The nice part about this system is, while it's multiplatform, most  
developers can just work with the generated makefiles for their  
compiler/platform and don't have to install additional tools. You  
only need Bakefile if you want to regenerate makefiles from the  
original Bakefile.

I think this would be ideal for the multiplatform components because  
you can create a Bakefile template for the multiplatform bits with  
all the common defines, sources, etc. that should build everywhere,  
and each port can simply include that Bakefile into their own port.  
That way, they can choose which compilers/platforms they support, and  
build makefiles for those, while at the same time whatever they  
choose they don't have to write a separate makefile to build the  
cross-platform bits.

Here's our wxWebCore Bakeilfe. As you can see, it's an XML-based script:


I tried building our JSCore on Windows the other day, and it took  
literally just a couple minutes to modify the bakefile not to build  
WebCore sources and create a full-fledged MSVC DSP/DSW project. Of  
course, MSVC doesn't have access to "stdint.h" and there's the  
threading issues that others have mentioned, so it didn't build out  
of the box. ;-/ Yet. ;-)

>> KWQ side of WebKit is also heavliy OSX dependent. Any ideas how to  
>> make this different? Especially refactoring the bridge and  
>> generalizing the KWQ widgets to support Carbon, Gtk+, Windows  
>> widgets needs a bit of thought.
> There's really several different things in the KWQ directory:
> 1) Fairly platform-agnostic replacements for things like data  
> structures and QString (QDict is one exception here, but we'll be  
> changing that to not rely on CFDictionary any more). These could  
> just be used for any platform that uses KWQ instead of the real Qt.
> 2) Completely platform/toolkit specific implementations of the Qt  
> widgets. We'd need separate implementations of these per port - I'm  
> not sure how much of the code if any is shareable across ports.

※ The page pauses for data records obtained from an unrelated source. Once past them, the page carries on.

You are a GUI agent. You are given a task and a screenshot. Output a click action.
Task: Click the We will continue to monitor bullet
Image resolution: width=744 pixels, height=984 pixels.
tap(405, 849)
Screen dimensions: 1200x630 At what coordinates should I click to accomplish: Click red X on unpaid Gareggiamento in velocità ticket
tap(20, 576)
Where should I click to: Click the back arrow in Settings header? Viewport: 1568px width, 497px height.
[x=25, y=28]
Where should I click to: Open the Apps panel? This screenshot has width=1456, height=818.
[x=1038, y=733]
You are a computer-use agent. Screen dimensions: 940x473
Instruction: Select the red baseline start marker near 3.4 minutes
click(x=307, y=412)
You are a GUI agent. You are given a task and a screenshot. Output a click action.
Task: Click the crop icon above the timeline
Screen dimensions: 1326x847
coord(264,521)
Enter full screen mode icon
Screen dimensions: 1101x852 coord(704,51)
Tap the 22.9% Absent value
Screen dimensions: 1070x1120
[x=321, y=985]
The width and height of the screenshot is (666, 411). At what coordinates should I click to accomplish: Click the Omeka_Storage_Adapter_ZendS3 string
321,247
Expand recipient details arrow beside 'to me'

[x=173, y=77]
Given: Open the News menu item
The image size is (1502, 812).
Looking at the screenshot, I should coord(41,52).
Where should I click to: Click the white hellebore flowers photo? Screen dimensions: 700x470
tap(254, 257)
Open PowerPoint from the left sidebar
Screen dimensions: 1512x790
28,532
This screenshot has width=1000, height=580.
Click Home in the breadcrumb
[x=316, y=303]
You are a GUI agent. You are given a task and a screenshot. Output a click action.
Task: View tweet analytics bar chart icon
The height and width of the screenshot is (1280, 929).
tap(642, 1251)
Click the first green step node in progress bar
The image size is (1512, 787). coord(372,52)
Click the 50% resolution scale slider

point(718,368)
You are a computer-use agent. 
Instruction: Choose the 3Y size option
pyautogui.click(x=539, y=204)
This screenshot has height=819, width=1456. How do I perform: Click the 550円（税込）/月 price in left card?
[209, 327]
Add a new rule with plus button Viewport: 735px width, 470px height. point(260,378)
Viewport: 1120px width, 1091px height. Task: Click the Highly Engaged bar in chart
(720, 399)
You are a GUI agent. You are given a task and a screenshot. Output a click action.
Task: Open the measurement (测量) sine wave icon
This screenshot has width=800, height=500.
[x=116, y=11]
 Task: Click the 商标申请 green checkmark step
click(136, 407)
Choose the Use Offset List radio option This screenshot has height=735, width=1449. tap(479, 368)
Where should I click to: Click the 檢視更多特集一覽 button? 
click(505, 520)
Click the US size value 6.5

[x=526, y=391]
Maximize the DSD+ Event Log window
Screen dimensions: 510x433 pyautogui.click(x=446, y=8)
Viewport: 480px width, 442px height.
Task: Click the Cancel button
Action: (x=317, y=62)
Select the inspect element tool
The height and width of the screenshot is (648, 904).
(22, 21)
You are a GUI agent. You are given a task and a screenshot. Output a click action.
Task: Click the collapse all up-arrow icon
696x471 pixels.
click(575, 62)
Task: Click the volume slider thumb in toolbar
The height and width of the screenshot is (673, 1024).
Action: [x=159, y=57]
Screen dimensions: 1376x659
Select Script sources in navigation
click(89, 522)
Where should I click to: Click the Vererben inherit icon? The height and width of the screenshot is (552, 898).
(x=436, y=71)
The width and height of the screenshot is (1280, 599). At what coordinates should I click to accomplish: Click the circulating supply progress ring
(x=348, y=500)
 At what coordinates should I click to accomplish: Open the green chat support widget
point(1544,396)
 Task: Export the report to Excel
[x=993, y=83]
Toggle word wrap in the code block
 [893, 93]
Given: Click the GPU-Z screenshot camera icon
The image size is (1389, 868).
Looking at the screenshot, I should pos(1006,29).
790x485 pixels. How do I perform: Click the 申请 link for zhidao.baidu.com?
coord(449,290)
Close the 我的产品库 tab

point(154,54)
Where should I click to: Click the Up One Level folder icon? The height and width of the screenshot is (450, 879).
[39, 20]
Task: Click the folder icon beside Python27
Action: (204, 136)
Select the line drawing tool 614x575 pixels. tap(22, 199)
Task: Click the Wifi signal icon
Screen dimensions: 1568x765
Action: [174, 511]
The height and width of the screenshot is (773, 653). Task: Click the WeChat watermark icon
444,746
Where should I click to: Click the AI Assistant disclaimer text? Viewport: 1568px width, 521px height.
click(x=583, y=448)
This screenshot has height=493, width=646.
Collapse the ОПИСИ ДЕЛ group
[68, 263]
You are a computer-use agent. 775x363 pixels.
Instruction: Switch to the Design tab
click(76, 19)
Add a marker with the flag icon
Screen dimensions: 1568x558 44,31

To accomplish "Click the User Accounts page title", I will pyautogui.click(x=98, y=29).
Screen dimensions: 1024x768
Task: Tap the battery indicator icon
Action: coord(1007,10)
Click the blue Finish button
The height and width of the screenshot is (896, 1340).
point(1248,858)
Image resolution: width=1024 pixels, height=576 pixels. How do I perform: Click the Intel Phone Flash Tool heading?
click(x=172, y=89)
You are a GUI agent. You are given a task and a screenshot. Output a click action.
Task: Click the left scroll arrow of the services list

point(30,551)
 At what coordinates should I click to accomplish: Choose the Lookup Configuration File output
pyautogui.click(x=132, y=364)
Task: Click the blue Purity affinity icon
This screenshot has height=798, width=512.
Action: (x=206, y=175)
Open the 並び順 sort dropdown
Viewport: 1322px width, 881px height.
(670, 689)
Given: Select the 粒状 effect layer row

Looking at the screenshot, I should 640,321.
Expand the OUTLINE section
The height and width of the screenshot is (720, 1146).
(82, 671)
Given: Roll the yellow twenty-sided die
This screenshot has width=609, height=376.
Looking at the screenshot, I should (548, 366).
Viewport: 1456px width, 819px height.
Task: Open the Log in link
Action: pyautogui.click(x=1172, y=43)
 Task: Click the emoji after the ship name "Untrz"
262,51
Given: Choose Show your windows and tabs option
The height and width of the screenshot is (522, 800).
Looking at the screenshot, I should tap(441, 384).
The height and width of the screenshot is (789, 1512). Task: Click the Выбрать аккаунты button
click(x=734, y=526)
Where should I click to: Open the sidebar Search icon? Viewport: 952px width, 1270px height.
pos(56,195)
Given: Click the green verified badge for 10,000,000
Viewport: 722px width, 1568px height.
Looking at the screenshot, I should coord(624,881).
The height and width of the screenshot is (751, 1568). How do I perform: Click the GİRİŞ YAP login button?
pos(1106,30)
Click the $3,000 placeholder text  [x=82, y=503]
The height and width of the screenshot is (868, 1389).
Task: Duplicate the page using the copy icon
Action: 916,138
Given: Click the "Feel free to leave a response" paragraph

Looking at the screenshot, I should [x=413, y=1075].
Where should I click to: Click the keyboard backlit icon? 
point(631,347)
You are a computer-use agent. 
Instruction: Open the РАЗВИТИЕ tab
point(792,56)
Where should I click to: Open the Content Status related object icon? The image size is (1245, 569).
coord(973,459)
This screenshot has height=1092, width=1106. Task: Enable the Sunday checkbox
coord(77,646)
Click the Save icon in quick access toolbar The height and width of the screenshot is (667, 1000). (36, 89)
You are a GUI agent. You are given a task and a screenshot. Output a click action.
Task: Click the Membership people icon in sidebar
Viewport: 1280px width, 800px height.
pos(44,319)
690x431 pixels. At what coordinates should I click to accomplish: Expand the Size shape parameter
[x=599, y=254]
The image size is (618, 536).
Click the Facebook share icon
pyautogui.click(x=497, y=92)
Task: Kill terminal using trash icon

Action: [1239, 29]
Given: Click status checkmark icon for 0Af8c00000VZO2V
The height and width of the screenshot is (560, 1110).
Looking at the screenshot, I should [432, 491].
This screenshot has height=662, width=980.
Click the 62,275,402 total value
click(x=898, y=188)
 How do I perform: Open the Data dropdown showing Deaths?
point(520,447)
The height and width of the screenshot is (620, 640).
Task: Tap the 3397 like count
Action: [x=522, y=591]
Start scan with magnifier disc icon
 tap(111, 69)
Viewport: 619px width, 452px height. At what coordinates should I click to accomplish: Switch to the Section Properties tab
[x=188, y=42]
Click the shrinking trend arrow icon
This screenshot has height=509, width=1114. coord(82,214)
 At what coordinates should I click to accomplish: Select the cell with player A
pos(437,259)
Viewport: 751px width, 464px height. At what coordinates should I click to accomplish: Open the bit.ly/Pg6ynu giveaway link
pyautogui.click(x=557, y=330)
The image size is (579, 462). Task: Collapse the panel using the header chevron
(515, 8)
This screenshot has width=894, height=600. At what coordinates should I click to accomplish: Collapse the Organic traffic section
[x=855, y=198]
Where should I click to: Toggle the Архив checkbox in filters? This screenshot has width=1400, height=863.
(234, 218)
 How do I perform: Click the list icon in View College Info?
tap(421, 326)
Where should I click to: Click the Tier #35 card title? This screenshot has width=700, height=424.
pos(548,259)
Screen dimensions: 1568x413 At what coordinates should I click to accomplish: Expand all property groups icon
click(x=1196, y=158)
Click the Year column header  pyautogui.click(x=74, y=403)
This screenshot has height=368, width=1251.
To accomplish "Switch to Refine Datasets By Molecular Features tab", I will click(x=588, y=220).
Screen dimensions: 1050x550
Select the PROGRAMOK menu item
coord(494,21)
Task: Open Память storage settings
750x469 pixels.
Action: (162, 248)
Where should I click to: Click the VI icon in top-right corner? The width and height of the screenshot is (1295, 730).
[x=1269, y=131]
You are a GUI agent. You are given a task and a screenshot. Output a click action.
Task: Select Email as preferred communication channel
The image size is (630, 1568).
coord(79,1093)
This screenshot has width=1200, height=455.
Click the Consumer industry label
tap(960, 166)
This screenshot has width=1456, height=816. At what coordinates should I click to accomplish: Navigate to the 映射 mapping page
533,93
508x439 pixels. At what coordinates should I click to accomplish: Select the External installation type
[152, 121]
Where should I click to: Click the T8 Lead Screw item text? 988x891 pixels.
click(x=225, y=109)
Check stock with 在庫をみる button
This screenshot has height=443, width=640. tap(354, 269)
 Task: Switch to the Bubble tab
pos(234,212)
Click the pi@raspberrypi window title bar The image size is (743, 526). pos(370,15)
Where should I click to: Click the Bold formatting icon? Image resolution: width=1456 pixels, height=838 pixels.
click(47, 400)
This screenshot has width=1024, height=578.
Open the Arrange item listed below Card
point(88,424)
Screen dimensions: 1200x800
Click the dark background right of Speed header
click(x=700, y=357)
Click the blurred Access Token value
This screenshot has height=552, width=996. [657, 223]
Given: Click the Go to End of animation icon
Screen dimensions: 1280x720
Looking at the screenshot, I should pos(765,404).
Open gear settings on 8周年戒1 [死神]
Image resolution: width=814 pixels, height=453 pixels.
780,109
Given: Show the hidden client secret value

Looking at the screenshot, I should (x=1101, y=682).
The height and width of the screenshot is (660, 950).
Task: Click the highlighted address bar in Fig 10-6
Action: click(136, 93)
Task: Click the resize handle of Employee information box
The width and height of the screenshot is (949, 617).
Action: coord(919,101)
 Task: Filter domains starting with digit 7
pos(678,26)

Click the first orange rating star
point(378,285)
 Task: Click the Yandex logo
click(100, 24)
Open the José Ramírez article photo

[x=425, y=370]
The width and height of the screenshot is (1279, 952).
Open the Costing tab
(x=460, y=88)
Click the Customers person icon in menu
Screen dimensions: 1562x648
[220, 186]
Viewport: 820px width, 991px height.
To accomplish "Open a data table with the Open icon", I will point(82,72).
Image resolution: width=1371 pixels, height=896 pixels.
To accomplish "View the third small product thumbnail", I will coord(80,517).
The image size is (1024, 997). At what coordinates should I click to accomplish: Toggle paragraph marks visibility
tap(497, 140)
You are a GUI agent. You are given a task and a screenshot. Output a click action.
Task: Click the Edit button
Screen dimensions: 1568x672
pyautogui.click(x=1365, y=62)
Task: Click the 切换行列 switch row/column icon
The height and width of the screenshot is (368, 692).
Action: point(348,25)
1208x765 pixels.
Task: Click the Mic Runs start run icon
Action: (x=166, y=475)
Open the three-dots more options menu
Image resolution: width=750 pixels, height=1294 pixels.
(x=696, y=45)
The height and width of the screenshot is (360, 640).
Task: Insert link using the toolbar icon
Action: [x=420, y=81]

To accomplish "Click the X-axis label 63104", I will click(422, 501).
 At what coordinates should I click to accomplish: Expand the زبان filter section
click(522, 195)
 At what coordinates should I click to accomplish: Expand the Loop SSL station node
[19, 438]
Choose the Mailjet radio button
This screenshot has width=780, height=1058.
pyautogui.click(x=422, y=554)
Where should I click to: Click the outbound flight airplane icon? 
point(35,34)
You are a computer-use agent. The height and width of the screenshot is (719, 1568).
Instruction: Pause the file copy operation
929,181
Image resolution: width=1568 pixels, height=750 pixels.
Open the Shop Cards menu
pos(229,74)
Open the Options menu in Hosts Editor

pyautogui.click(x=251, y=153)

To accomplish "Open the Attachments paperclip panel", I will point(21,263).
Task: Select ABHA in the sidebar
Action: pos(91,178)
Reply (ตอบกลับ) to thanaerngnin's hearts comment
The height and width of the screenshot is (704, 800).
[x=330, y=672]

In my experience, not much. I don't think it's really worth going  
through these files and trying to separate out common bits.

> 3) Bridging logic, for binding to an API wrapper layer. This is  
> mostly KWQKHTMLPart and WebCoreBridge. Unfortunately these have
> 4) Bridging to system APIs that are implemented in WebKit, stuff  
> like WebTextRenderer.m. This might not be needed at all for other  
> ports. I'm not really sure.

 From looking at GTK+WebCore and our own port, I personally think  
each port needs to make that decision separately, and it's fairly  
dependent on what the API being ported to already supports. At first  
I wanted to mimic the WebCore API simply to make merging/porting code  
changes a bit easier, but I found that wx and Cocoa/ObjC are of  
course different toolkits and different solutions should sometimes be  
used for each. So sometimes there is overlap, sometimes not, but I  
think it's fair to say classes like that won't always be needed for  
other ports or may be implemented in a very different manner.

I think pulling out the common bits and changing them to .cpp files  
(and many can just have their filename changed :-) would be a great  
start towards easing maintenance of the various
ports. You could probably just add a "common" subdirectory under kwq,  
as well as one for each port "cocoa", "gtk", "wx"... In any case, the  
less stuff we have to be worried about getting out of sync, the better!



>> I think the main issues are defining how the WebKit portability  
>> project relates to the Apple's WebKit. Anyway, I can happily help  
>> porting the Gtk+WebCore. It'd be great even if the project was  
>> just hosted at opendarwin, because then it might attract more  
>> people actually working on it.
> That would be awesome. We'd definitely be happy to host it here,  
> and we would do our best to encourage more contributors.